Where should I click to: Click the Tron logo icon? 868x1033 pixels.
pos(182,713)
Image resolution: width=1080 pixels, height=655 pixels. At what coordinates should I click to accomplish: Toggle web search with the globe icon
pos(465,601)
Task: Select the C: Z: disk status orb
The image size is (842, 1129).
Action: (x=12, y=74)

==

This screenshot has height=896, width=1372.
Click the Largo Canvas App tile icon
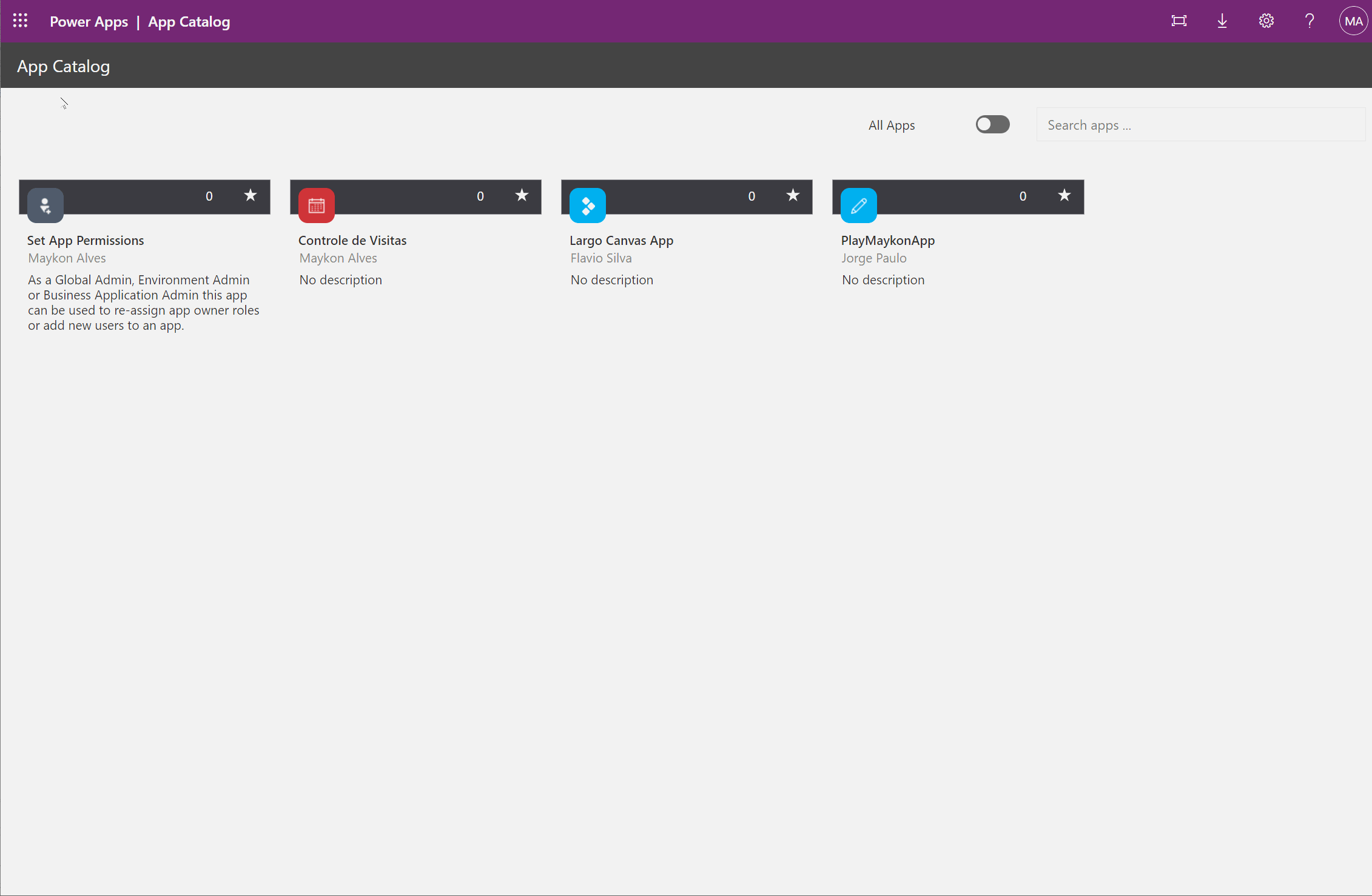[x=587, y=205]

...

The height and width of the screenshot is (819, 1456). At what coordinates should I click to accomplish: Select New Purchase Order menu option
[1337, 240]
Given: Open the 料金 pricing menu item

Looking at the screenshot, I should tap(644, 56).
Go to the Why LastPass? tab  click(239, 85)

**PROBLEM REQUIREMENTS:** Copy out the entries starting at the line containing "Task: Select the C: Z: disk status orb" and ending at the line containing "Action: (x=12, y=74)", character for character.

**TASK RESPONSE:**
Task: Select the C: Z: disk status orb
The image size is (842, 1129).
Action: (x=12, y=74)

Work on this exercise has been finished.